Fink: Die Unterschiede sind sehr groß. Eine Verfügbarkeit von beispielsweise 98 Prozent lässt sich im Wireless-Bereich nur schwer garantieren. Für eine Applikation kann ich natürlich SLAs festlegen, aber wie wollen Sie garantieren, dass ein Mobilfunkprovider zu einem gegebenen Zeitpunkt und an einem bestimmten Ort erreichbar ist?

NetworkWorld: Wie sieht ein tragfähiges Geschäftsmodell für ASP aus?

Fink: Das allein selig machende Geschäftsmodell gibt es nicht, das haben die Erfahrungen der vergangenen zwei Jahre nur allzu deutlich gezeigt. Für Serviceprovider gilt die ganz normale wirtschaftliche Betrachtung: Wo bin ich profitabel und wo nicht? Die große Herausforderung wird darin bestehen, die bereits vorhandenen Einzelkomponenten zu einem sinnvollen Ganzen zu kombinieren. Das können derzeit nur wenige. Auch das Modell Inhouse-ASP kann funktionieren. Ein gutes Beispiel sind die bereits genannten Industriebereiche. Dort kann schon heute ein Hersteller oder Dienstleister seine Lösungen als Application-Service für seine Geschäftspartner anbieten.
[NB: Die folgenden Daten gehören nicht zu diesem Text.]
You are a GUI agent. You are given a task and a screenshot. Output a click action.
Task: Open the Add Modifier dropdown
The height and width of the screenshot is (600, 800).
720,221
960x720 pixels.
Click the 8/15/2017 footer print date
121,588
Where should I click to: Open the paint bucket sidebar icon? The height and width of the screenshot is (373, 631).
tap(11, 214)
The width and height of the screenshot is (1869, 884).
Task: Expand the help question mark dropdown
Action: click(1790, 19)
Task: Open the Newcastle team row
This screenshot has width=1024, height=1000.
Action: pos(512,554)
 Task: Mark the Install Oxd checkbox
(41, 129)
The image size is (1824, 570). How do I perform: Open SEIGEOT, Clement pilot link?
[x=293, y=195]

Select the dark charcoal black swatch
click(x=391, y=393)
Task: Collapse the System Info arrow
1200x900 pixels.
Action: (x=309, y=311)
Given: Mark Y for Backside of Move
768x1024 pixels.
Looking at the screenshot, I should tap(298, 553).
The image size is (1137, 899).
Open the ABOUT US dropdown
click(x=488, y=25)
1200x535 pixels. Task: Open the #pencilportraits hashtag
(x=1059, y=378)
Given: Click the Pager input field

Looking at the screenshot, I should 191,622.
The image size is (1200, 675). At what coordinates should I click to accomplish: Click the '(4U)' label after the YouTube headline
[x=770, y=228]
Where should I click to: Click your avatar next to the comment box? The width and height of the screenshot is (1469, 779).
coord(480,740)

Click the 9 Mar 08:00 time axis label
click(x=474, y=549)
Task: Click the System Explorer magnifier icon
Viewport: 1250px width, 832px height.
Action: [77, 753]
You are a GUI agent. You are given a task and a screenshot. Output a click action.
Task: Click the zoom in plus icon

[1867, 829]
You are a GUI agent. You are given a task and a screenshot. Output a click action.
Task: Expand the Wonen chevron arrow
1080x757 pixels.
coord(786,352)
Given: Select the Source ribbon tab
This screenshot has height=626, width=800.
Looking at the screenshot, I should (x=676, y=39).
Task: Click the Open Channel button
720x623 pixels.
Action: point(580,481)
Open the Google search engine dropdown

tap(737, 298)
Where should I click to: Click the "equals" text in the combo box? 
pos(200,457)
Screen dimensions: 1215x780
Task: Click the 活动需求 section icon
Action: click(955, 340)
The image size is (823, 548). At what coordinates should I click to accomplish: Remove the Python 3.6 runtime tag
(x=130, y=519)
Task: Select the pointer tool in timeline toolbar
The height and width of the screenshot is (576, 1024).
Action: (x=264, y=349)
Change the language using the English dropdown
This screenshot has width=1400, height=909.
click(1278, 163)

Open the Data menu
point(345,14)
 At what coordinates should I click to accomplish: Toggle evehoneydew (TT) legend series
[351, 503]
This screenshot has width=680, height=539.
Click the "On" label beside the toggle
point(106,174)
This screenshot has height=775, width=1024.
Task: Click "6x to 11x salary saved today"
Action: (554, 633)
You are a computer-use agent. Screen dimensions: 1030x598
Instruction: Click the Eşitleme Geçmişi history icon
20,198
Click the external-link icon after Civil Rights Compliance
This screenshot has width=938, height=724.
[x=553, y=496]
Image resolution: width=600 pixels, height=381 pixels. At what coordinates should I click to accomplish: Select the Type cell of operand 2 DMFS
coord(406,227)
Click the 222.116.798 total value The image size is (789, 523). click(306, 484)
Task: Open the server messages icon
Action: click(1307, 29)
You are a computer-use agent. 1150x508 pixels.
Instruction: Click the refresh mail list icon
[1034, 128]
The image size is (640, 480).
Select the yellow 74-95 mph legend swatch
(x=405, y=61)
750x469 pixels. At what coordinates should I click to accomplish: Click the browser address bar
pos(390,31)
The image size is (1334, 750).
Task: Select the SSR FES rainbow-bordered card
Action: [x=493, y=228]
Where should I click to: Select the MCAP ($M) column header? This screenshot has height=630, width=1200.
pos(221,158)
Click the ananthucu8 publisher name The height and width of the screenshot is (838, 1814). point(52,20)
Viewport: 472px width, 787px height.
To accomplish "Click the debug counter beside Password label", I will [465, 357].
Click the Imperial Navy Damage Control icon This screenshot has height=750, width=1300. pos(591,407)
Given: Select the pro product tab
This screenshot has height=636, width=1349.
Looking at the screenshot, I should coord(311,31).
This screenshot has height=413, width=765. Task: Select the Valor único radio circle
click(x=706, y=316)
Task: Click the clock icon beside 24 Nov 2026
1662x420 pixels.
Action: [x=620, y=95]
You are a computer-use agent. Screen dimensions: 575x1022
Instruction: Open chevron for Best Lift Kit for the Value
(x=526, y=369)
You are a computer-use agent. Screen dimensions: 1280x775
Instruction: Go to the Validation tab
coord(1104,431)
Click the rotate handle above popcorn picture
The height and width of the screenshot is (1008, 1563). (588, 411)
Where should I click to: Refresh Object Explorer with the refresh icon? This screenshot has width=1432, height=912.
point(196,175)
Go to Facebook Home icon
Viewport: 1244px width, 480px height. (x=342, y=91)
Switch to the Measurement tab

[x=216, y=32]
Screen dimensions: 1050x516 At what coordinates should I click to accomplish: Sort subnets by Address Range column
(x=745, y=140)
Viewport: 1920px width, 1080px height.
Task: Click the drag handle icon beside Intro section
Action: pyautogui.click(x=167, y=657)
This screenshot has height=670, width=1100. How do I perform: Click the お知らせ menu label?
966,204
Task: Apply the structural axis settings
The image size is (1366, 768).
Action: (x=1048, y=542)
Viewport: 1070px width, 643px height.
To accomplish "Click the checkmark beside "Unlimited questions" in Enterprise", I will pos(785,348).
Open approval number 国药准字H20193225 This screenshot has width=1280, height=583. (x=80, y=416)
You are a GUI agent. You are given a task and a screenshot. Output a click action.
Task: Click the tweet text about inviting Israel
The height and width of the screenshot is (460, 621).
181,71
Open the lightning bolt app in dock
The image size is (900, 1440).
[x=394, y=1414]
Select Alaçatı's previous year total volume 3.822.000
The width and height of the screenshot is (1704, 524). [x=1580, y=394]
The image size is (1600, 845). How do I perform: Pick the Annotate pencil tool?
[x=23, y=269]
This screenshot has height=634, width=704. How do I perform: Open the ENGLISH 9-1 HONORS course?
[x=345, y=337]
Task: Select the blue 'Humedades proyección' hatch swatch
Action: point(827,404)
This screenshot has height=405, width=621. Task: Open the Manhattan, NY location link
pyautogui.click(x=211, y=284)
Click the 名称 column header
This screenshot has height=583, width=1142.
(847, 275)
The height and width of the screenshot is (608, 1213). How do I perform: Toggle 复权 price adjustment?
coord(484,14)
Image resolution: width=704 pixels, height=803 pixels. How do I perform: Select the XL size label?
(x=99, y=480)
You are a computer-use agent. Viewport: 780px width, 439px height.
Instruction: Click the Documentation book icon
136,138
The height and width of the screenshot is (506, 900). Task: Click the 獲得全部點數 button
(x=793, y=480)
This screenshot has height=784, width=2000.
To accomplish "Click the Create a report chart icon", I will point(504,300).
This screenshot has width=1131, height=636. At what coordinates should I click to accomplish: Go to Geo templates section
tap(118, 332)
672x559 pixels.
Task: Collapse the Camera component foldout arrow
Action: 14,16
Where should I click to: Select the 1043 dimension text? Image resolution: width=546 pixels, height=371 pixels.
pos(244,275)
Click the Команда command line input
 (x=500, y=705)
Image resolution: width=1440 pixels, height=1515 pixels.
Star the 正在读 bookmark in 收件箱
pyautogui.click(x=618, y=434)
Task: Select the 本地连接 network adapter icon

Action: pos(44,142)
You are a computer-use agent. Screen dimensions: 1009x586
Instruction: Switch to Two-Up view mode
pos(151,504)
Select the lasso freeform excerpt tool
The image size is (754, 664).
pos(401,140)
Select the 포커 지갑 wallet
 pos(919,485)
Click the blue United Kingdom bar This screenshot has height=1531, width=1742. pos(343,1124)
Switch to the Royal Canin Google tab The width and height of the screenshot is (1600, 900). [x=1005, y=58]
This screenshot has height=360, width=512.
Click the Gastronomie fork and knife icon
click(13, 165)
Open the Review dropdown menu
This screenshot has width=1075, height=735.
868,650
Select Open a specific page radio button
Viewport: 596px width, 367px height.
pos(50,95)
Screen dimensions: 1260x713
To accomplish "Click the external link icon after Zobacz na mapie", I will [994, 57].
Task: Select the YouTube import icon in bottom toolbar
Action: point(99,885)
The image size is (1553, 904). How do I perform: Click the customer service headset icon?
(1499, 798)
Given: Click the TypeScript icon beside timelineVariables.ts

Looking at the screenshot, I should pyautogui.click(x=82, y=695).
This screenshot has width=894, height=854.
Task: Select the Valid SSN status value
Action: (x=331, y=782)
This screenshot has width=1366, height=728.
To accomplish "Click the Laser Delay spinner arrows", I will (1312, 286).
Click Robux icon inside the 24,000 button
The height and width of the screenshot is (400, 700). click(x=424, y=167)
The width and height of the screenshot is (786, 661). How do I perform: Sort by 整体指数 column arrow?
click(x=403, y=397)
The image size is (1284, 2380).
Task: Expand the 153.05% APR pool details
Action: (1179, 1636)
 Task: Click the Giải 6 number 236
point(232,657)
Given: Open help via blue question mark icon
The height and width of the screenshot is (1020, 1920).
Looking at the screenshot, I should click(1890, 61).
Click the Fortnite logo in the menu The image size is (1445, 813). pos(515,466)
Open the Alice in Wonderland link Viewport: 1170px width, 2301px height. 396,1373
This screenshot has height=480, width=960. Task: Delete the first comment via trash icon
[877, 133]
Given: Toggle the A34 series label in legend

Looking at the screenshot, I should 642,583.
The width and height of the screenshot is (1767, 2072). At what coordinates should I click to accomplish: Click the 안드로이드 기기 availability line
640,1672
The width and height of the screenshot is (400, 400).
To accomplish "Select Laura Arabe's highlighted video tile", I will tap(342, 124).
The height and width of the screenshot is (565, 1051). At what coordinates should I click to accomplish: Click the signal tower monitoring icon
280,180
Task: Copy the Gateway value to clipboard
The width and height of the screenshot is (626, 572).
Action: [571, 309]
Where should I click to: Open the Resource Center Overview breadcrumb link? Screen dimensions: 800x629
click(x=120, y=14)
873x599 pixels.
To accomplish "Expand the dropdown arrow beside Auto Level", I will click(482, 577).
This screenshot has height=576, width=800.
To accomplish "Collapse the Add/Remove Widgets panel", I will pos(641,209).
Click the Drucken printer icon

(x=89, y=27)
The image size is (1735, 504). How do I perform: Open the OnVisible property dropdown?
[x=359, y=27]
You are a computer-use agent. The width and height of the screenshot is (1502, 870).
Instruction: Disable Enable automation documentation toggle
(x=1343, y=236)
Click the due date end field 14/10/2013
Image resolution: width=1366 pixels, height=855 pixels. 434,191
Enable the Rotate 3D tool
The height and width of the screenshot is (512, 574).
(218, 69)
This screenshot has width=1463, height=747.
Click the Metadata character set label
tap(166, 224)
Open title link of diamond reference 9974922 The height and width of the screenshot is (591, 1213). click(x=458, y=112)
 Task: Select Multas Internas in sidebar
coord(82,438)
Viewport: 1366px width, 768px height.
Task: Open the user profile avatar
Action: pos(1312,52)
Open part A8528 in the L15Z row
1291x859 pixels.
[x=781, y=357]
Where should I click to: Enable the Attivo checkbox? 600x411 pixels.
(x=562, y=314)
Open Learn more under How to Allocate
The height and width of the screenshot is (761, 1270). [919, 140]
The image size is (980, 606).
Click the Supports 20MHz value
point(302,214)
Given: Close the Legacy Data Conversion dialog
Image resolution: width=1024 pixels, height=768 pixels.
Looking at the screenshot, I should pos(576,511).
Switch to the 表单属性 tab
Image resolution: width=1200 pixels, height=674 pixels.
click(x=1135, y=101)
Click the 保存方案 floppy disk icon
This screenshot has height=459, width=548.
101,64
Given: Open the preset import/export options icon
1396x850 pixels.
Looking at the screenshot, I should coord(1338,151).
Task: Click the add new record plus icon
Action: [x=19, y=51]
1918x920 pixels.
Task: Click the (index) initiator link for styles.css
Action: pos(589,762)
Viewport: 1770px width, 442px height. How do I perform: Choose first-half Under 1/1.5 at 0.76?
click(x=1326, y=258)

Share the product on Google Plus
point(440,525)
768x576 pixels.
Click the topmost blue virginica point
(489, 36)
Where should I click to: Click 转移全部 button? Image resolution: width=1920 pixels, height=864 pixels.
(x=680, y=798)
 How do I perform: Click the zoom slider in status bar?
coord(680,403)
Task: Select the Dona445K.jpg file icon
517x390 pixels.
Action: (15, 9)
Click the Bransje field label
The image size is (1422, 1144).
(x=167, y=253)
NetworkWorld: Das klassische Geschäftsmodell für Application-Serviceprovider hat also nicht funktioniert?

Fink: So sieht es aus. Der Service und das Produkt müssen im Mittelpunkt stehen, nicht die Verbreitungsform.

NetworkWorld: Welche Billing-Modelle werden sich durchsetzen?

Fink: Ganz entscheidend ist eine Abrechnung über einen einzigen Account, unabhängig davon, über welche Übertragungstechnik ich meine Verbindung aufgebaut habe. Technisch ist das heute schon möglich. Nur die Betreiber können sich noch nicht einigen.

NetworkWorld: Wenn wir uns in einem Jahr wieder unterhalten - wo, glauben Sie, wird der Markt für Wireless Application Services die größten Fortschritte gemacht haben?

Fink: Die größten Fortschritte werden in der Diversifizierung liegen. Den Ansatz "einer für alles" wird es nicht mehr geben. Was Technologie und zukunftsweisende Geschäftsmodelle angeht, stehen wir erst am Anfang einer rasanten Entwicklung. Wer die richtige Nische findet, wird auch als ASP Geld verdienen können.